En esta ocasión, el agitado océano de Internet ha llevado hasta mi ordenador una historia sobrecogedora.
Y de mares se trata, precisamente; de olas enemigas que arrastran cadáveres.
Acabo de leer, porque me lo han reenviado, un reportaje de Darío Menor en el diario Ideal (búsquenlo, es muy bello: basta con teclear “La forense que trata… Ideal”). Se publicó el 20 de enero, pero el texto está teniendo una segunda vida.
Darío, corresponsal en Roma, habla de un libro que ha publicado una forense italiana, Cristina Cattaneo, que se dedica a intentar descubrir la identidad de los inmigrantes ahogados en el canal de Sicilia, para poder honrar a los muertos con la dignidad de sus nombres, cuando menos.
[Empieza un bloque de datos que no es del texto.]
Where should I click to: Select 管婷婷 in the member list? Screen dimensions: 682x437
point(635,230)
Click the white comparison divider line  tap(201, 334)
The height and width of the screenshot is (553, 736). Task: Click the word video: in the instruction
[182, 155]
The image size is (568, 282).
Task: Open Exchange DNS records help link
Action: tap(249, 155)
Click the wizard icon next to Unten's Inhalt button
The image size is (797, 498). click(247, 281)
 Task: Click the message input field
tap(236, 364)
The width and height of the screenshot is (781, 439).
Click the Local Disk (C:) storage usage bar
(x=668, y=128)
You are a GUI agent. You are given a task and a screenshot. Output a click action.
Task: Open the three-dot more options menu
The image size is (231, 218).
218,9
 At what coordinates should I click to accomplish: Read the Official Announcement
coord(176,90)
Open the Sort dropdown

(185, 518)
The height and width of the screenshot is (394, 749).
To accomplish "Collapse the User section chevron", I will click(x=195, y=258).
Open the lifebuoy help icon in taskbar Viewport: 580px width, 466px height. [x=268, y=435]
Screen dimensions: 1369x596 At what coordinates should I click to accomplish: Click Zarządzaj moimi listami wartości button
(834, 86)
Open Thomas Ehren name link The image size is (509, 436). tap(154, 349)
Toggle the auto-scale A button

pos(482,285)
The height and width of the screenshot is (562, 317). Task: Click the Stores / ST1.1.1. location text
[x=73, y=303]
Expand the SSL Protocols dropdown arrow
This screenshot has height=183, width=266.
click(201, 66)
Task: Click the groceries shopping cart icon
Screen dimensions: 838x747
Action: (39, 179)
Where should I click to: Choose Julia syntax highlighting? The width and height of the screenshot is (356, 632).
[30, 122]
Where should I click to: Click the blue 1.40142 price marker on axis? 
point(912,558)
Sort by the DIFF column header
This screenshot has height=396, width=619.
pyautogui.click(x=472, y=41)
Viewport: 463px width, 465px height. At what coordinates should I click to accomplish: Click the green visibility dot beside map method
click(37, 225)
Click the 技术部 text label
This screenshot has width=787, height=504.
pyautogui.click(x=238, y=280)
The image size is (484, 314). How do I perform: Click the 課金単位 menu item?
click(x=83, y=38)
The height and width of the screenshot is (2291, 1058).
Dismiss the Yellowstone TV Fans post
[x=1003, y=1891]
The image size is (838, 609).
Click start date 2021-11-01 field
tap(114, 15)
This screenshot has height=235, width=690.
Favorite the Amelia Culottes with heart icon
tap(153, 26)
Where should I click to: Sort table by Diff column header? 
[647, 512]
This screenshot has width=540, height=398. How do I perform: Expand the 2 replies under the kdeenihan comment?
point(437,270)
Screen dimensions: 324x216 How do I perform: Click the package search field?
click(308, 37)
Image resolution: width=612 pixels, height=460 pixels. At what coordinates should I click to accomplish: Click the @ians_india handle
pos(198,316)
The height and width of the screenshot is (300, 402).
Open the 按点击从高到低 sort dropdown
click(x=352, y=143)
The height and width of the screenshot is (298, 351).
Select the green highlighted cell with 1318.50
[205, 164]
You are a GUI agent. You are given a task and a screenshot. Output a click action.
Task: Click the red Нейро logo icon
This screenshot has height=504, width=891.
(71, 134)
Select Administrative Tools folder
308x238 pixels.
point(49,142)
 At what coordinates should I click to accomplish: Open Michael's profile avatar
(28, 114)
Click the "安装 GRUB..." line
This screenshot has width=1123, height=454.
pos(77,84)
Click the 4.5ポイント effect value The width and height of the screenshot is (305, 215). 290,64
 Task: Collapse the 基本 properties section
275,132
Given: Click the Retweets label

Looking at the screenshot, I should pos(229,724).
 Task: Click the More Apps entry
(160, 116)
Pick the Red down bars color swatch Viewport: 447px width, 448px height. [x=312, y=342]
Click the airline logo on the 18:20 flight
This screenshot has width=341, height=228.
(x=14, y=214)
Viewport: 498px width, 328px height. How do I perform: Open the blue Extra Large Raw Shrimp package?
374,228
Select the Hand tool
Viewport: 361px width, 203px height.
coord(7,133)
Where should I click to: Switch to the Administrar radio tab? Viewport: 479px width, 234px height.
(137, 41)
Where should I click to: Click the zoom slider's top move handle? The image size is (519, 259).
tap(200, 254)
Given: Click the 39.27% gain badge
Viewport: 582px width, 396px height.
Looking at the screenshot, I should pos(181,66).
. Este meticuloso empeño ya es en sí mismo muy conmovedor, pero el interés de la noticia queda eclipsado por el protagonismo de uno de los casos que cuenta la forense.
Fue durante un naufragio en abril de 2015, una de las catástrofes mayores, porque murieron más de mil personas.
Quinientas veintiocho víctimas llegaron a las manos de Cattaneo y su equipo, y entre ellas estaba el cuerpecito desmedrado de un niño de Malí de 14 años vestido con chaqueta, chaleco, camisa y vaqueros.
Al levantar el liviano cadáver advirtieron que llevaba algo pesado y duro cuidadosamente cosido en la chaqueta.
Era un pequeño taco de papeles: sus boletines de notas escolares. Matemáticas, física… Todo con magníficas calificaciones, por supuesto.
Cuando decidió emprender el épico, aterrador, quizá suicida viaje de más de 3.000 kilómetros hacia la Tierra Prometida, este chaval de Malí sólo llevó consigo ese tesoro: la prueba de su esfuerzo y su rendimiento escolar, la demostración de que era un chico bueno y aplicado.
Quizá pensó que esos boletines valían más que un pasaporte.
Puede que hasta imaginara que, al ver sus impecables notas, las autoridades de la rica Tierra Prometida incluso le ayudarían a seguir estudiando.
Se ahogó con su esperanza amorosamente cosida al pecho.
Es uno de los casos más sobrecogedores que conozco de fe en la educación y en el valor del conocimiento.
Recuerdo ahora a la gran Malala, a la que los talibanes metieron un tiro en la cabeza por reclamar su derecho al estudio.
Por seguir empeñada en ir a la escuela. “El lápiz es más poderoso que la espada”, dijo Malala ante la ONU, parafraseando al autor inglés Edward Bulwer-Lytton.
Sí, la educación y el conocimiento son piedras angulares de la cultura occidental, y las democracias se llenan la boca de grandes proclamas en defensa de ello.
Pero parece que no todos los lápices valen lo mismo; o quizá son más fuertes que la espada, pero no que el dinero.
La historia del buen estudiante de Malí ya se convirtió en viral en Italia hace algún tiempo, y ahora lleva camino de hacer lo mismo en nuestro país y quién sabe si en el mundo entero.
Porque tiene un filo de autenticidad y de inmediatez que nos acongoja.
Si estudias, serás recompensado; si te aplicas, te irá bien. Reconocemos esas palabras mentirosas, esas promesas imposibles en la inocente credulidad del niño de Malí.
Es como si todos le hubiéramos engañado.
Embotados como estamos ante el horror constante (es una instintiva defensa psicológica), no podemos ni pensar en los miles de inmigrantes y de refugiados muertos, en los desplazados, en los desaparecidos.
Niños, ancianos, hombres y mujeres.
Una marea negra de ahogados anónimos llamando a las puertas del castillo europeo.
Sólo en casos así, tan personalizados, tan elocuentes, se activan nuestras neuronas espejo y podemos volver a sentir al otro y recordar su tragedia.
A veces tengo la sensación de que la verdadera vida sólo llega a atisbarse en los rincones, en las menudencias, en un movimiento apenas intuido por el rabillo del ojo, en un destello que se cuela por una fisura.
Nuestro buen estudiante de Malí es ese repentino chispazo.
Murió hace cuatro años y ahora su fulgor nos deslumbra.
Pero enseguida volverá a apagarse porque, por desgracia, creo que hemos tirado la toalla.
No sabemos cómo arreglar el infierno y preferimos adquirir la costumbre del ciego.